The light emitting device of the present invention utilizes a multicolor light emitting element that can be formed with relatively good controllability to form two of the three primary colors of light and the remaining one color to be a multicolor light emitting element. It is possible to provide a white light emitting diode capable of emitting RGB components with high brightness by using the light supplied from the light emitting diode. In particular, the light emitting diode of the present invention only causes one light emitting element to emit light by supplying a current from, for example, two terminals. Therefore, it is possible to obtain a white light emitting diode including RGB components with high brightness without color shift or color unevenness, despite the extremely simple structure. As described above, the light-emitting diode including the RGB components with high brightness can form a full-color or multi-color display device by using the RGB filter and the liquid crystal. Similarly, a light emitting diode for lighting having extremely high color rendering can be used.

[Brief description of drawings]

FIG. 1 shows a schematic cross-sectional view of a light emitting diode of the present invention.

FIG. 2 shows an emission spectrum diagram of the light emitting diode of the present invention.

FIG. 3 shows a schematic cross-sectional view of a light emitting diode for comparison with the present invention.
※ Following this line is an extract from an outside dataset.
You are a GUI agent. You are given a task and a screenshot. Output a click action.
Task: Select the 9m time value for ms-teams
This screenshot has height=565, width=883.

FIG. 4 shows an emission spectrum diagram of a light emitting diode shown for comparison with the present invention.

[Explanation of symbols]

101 ... Phosphor 102 ... binder 103 ... Sapphire substrate 104 ... Buffer layer 105 ... N-type nitride semiconductor layer 106, 108, 110 ... Barrier layer 107, 109 ... Well layer 111 ... P-type clad layer 112 ... p-type contact layer 113 ... Electrode 114 ... Solder 115 ... Lead electrode 116 ... Support 117 ... Insulating film 301 ... Resin 302 ... Phosphor 303 ... LED chip 304 ... Wire 315 ... Lead electrode 316 ... housing

─────────────────────────────────────────────────── ─── Continuation of the front page (58) Fields surveyed (Int.Cl. ⁷ , DB name) H01L 33/00 C09K 11/00-11/89

Claims (3)

(57) [Claims] 1. A light emitting device in which a well layer has a plurality of nitride semiconductor layers having different In concentrations, and Eu and / or C which receives light from the light emitting device and emits fluorescence having a wavelength longer than that of the light emitting device.
Nitrogen was activated by r-containing _CaO-Al 2 O 3 -SiO ₂
Can emit white light characterized by having a phosphor
Do the light-emitting device. 2. The light emitting device comprises a nitride semiconductor from above the substrate.
The body is formed, and has a nitride semiconductor layer capable of emitting a monochromatic peak wavelength including a blue wavelength range, and a nitride semiconductor layer capable of emitting a monochromatic peak wavelength including a green wavelength range, The nitride semiconductor layer that emits blue light emits green light
The nitride semiconductor layer is arranged closer to the substrate side than the nitride semiconductor layer.
The light source is mainly due to the blue peak wavelength emitted by the light emitting element.
The light-emitting device according to claim 1, wherein the fluorescence emitted by the phosphor is excited in the red wavelength range. 3. The light-emitting element is Ag-based on a circuit board.
(114) to be electrically connected,
A resin mixed with phosphor is placed near the light emitting device.
It is also used as a die bond resin.
The light emitting device according to claim 2.